No single method can predict all crystal structures and many crystal structures, particularly those of low symmetry, cannot be fully modelled by any technique currently available. Structure modelling remains more of an art than a science, but a variety of methods have been mentioned in this chapter, ranging from the brute force methods that use the power of computers to explore a wide range of possible structures to those in which all prior chemical and physical knowledge is used to finesse a structure. Far more work is needed before we can replace experimental methods of structure determination with simple theory.

## Notes:

(1) As has been pointed out by O’Keeffe and Hyde (1985), the cation lattices of many of these structures are found in the structures of metal crystals, the delocalized conduction electrons that provide the cohesive force being concentrated in the cages where their potential energy is lowest (Zuo et al. 1999). These low potential energy cages therefore also provide good sites for anions.

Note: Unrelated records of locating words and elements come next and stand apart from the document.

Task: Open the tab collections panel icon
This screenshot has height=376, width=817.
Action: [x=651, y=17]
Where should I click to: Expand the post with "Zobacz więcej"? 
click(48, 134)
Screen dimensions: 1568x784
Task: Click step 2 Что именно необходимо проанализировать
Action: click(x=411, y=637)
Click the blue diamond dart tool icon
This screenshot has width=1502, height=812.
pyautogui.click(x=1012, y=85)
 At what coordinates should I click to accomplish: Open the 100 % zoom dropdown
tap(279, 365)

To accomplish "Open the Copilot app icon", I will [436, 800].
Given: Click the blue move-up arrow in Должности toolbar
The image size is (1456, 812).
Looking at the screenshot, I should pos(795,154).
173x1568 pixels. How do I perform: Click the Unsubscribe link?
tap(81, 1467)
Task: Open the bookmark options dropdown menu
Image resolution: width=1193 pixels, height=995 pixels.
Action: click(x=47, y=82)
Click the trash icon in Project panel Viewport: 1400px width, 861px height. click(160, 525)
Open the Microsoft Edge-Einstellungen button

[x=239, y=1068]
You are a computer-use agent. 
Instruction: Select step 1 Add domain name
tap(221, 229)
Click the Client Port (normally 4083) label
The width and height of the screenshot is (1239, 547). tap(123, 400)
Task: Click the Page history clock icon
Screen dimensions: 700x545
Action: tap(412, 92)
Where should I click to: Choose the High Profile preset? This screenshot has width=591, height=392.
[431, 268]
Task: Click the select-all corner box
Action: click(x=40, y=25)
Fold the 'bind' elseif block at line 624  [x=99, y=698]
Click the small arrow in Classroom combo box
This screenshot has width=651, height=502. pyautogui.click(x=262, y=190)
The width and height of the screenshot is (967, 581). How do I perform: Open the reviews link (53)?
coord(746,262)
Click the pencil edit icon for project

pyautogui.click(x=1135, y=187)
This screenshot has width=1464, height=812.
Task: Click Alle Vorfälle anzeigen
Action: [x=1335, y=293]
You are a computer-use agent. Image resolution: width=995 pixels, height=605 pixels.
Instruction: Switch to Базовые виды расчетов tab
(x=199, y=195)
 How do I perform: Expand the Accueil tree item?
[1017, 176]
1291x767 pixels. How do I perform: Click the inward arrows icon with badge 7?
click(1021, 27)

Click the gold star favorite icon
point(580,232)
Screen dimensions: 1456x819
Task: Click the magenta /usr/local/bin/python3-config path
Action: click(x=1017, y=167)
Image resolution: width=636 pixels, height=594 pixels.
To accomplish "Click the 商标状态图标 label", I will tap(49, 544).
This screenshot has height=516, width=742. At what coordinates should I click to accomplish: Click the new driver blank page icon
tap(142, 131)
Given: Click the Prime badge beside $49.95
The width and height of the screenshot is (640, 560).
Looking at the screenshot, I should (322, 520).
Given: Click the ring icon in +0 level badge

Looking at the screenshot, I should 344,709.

2 Other arrangements, such as a chain of face-sharing octahedra, are also consistent with the graph and are found in some barium titanates where they are favoured by spatial constraints (Chapter 11). Face sharing is also found in ilmenite (67946) and corundum (75559) that have the bond graph shown in Fig. 10.4a (Section 10.2.2.4.1).

3 The spectrum of a bond graph is constructed in the same way as the spectrum of a space group described in Section 9.5. It indicates the number of atoms in the bond graph that have the corresponding multiplicities. Trailing zeros are usually omitted. For a space group to be compatible with a given bond graph, each term in the spectrum of the space group should be at least as large as the corresponding term in the spectrum of the bond graph.

4 Even though the A–O bonds are not all equivalent, it is still possible for all three oxygen atoms to be crystallographically equivalent. For example, each oxygen atom may form two A–O bonds of one kind and one of a second kind. This would satisfy the requirements of the A site symmetry of $6‾2m$ and still leave all the oxygen atoms equivalent.